Hormones rage whether women like it or not, but blow dryers, on the other hand, are in their control. Hair styling can be the enemy of a full head of hair. Jaliman outlines perms, chemical straightening, extremely hot blow-drying or ironing, bleaching and more can induce hair loss. She works with hair loss patients to arrive at acceptable beauty options. “If a patient is going five shades lighter than their natural hair color, we might tell them to go three shades lighter. We know people are still going to do these things, and they aren’t going to listen to us if we say not to do them,” she says. In African-American women especially, though, the hair loss stemming from repetitive hair styling can be significant. They are prone to CCCA or Central Centrifugal Cicatricial Alopecia that Spann explains is “scarring that you can see most prominent at the crown.” Early on, steroid injects can stymie CCCA, although nothing can be done if follicles are permanently destroyed.
Genetics play a huge role in hair composition. An estimated one-fourth of women will suffer from hereditary hair loss. In her practice, Spann has noticed women with genetic predispositions to hair loss begin detecting their hair is different primarily in their 20s and in their 40s. “They start seeing hair everywhere. I have a lot of women who are afraid to wash their hair because they are tired of losing so much hair,” she says. “I always ask them to quantify for me the change in their hair. If they were to look at pictures of themselves five or 10 years ago versus now, what would they see? It can be perceptible to the women, but imperceptible to the people around them. By the time it is perceptible to others, they may have lost 50 percent of their hair. Really, it is important get involved early.”
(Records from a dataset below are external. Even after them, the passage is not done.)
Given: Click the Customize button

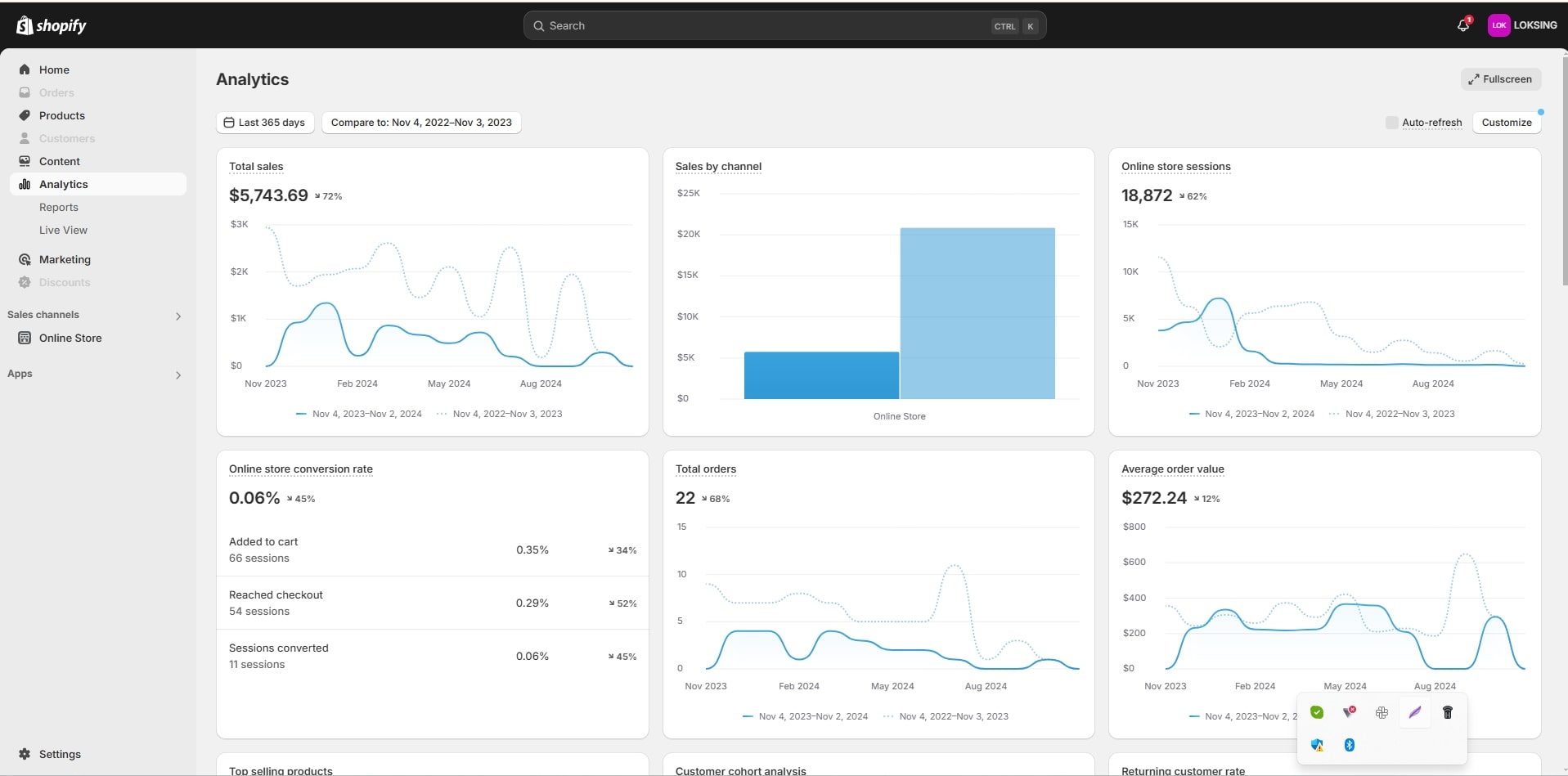Looking at the screenshot, I should [1506, 123].
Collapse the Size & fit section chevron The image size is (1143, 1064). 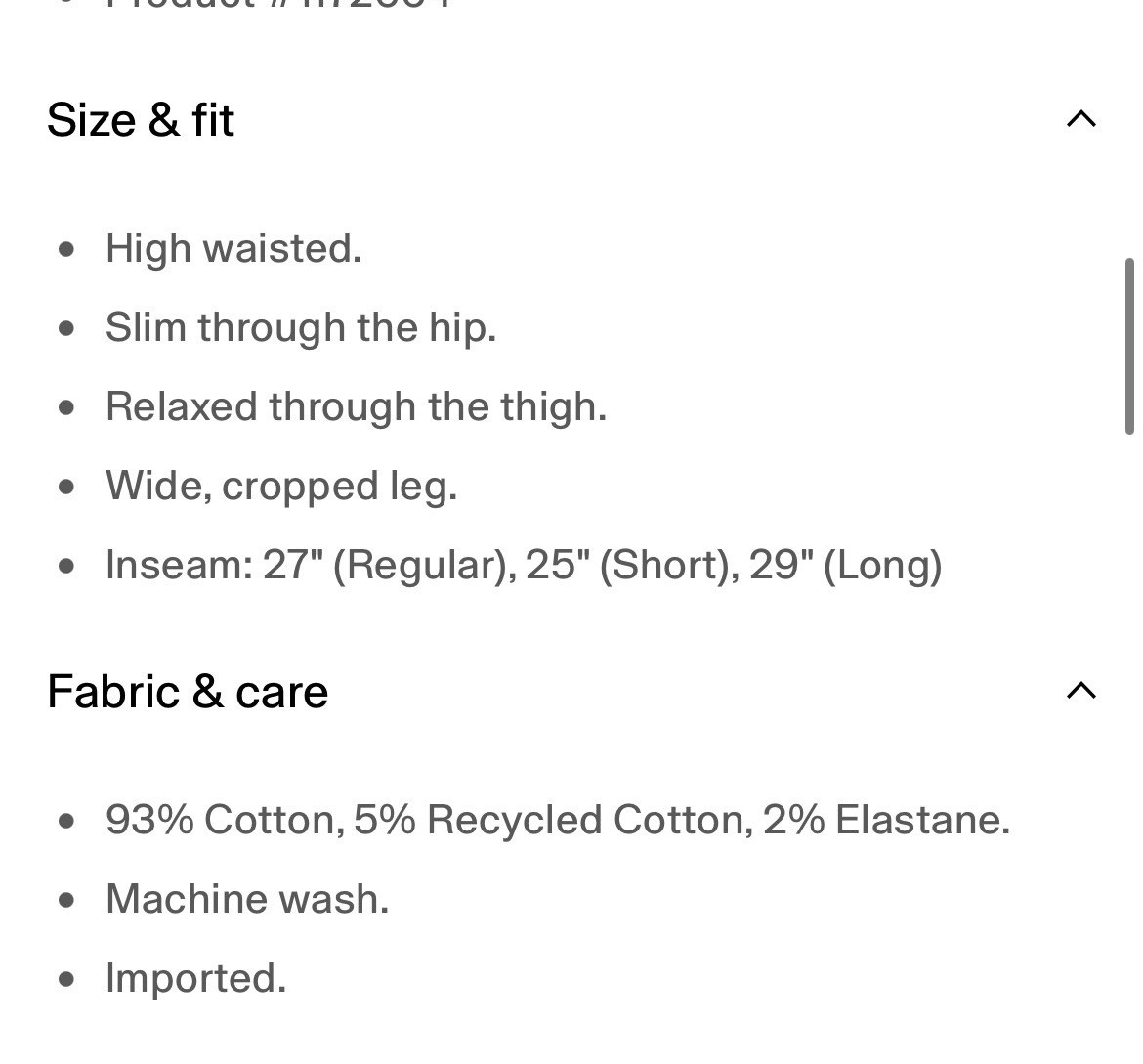(x=1081, y=119)
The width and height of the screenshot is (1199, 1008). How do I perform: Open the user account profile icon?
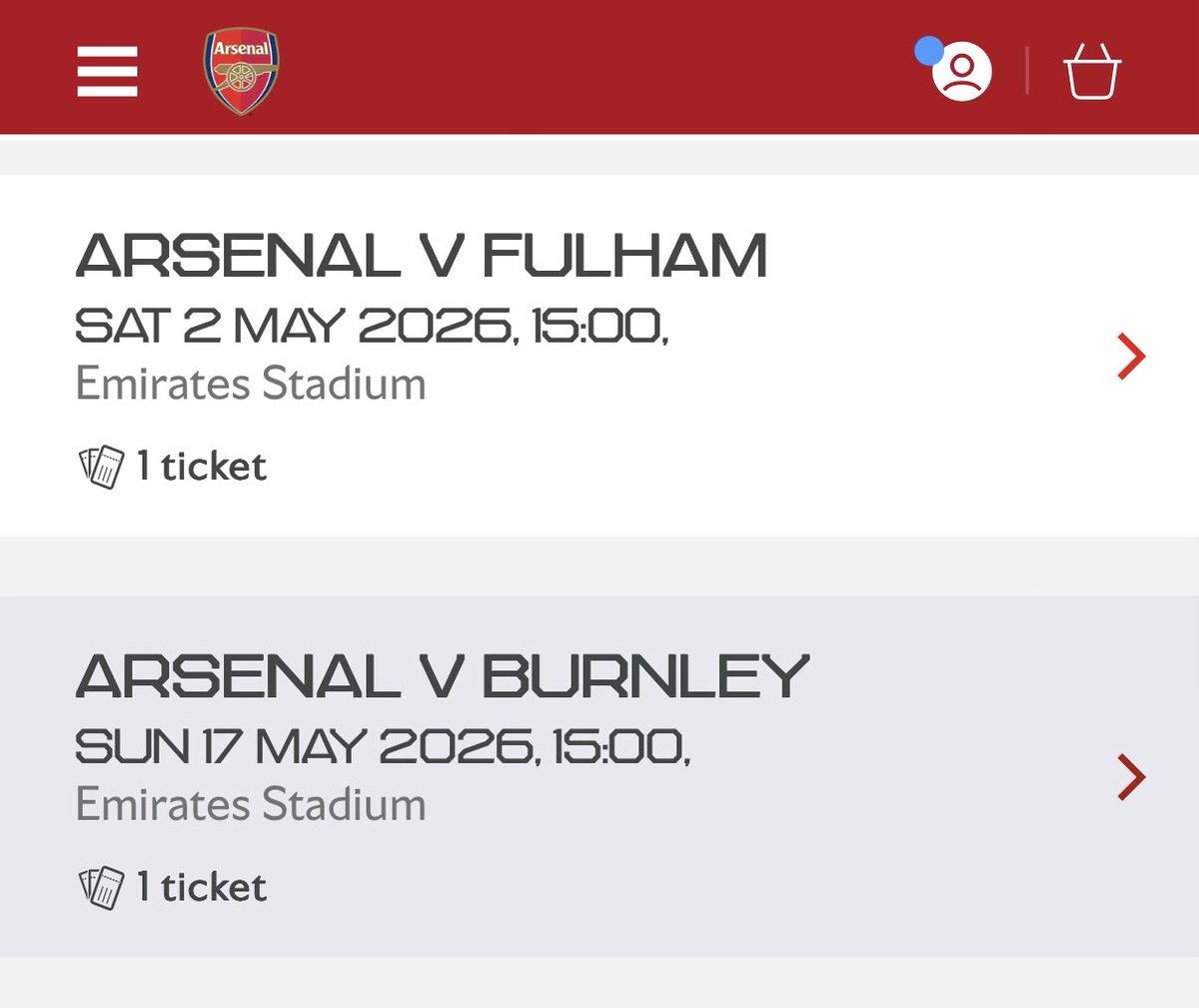(961, 72)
The good news for women with hair loss is that there is a number of solutions on the market and the number is increasing. Spann and Jaliman recommend biotin supplements. “Studies on biotin show biotin can increase the diameter of each hair. If you can increase the thickness of each hair, that is an easy way for hair to look better,” says Jaliman. Among topical treatments, Rogaine with Minoxidil, a drug approved by the U.S. Food and Drug Administration to battle baldness, is the most well known. Overall, Jaliman asserts her patients have been quite happy with Rogaine. One drawback, however, is scalp irritation that topical steroids can help. Part of the reason Spann developed ReTress was because her scalp became incredibly inflamed from Rogaine. ReTress’ shampoo, conditioner and serum rely on a natural biotin tripeptide complex instead of Minoxidil. “My hair is thicker at 41 than it was in my mid 20s through early 30s. It has made a huge difference for me,” she says. “I would lose upwards of 200 hairs per wash and this morning I lost three.”
A breakthrough in hair growth on the horizon could be Latisse, Botox maker Allergan’s eyelash enhancer, for the dome. Allergan is conducting trials on a scalp version of Latisse. “I have used it on eyebrows, and it grew hair back. I think it would work on the scalp, but they have to get the price down,” says Jaliman. If Latisse doesn’t fulfill its promise to counter hair loss, hair cloning could be the next great hair hope. In the hair cloning process, healthy hair follicle cells multiplied outside the head are implanted into the scalp to sprout new hair follicles. Hair cloning or no, Spann assures, “In the next few years, the landscape will be totally changing for women’s hair loss.”